The Mudcat Café TM
Thread #146595   Message #3751086
Posted By: Lighter
15-Nov-15 - 09:56 AM
Thread Name: Can a pop song become traditional?
Subject: RE: Can a pop song become traditional?
I concur with Brian.

But part of the whole problem (if that's what it is) is that "Traditional" doesn't mean "traditional."

"The Star Spangled Banner" is "traditional" in the everyday sense: it's been around a long, long time, and people still sing it, especially on certain occasions (as before major-league baseball games).

But capital-T "Traditional" means having some age, but it also means having notable variations in text and/or tune, and no recognized standard version.

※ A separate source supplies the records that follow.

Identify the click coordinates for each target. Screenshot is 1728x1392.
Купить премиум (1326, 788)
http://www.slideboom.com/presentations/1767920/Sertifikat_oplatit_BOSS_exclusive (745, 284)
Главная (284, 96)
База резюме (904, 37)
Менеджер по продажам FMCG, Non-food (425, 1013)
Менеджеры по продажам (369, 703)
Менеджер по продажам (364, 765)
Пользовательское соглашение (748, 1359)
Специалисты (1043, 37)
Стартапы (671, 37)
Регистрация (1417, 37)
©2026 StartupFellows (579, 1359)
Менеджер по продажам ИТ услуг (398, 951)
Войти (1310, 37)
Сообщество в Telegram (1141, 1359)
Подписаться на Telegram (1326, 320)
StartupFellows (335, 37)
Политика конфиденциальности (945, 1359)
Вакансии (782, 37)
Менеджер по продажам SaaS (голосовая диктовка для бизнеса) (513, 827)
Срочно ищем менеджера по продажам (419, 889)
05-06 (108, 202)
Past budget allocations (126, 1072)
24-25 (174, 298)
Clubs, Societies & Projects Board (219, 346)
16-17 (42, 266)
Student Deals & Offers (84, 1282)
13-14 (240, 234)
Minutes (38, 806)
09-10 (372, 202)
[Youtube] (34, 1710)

A folkie chestnut like "Tom Dooley," of course, can be both. In one sense, the song was traditional because it had a long, if geographically limited, existence in various versions with no "standardized" text or tune. Once it became a copyrighted revival hit, text, tune, and timing (and to some extent instrumentation: who plays it on the piano?)became essentially frozen. Those who know the song see any variations in performance as mere variations from a well-established norm. The copyrighted "Tom Dooley" is "Traditional" only by special pleading, even if it has "Traditional" roots.

One-word labels with no context or elaboration are notoriously misleading.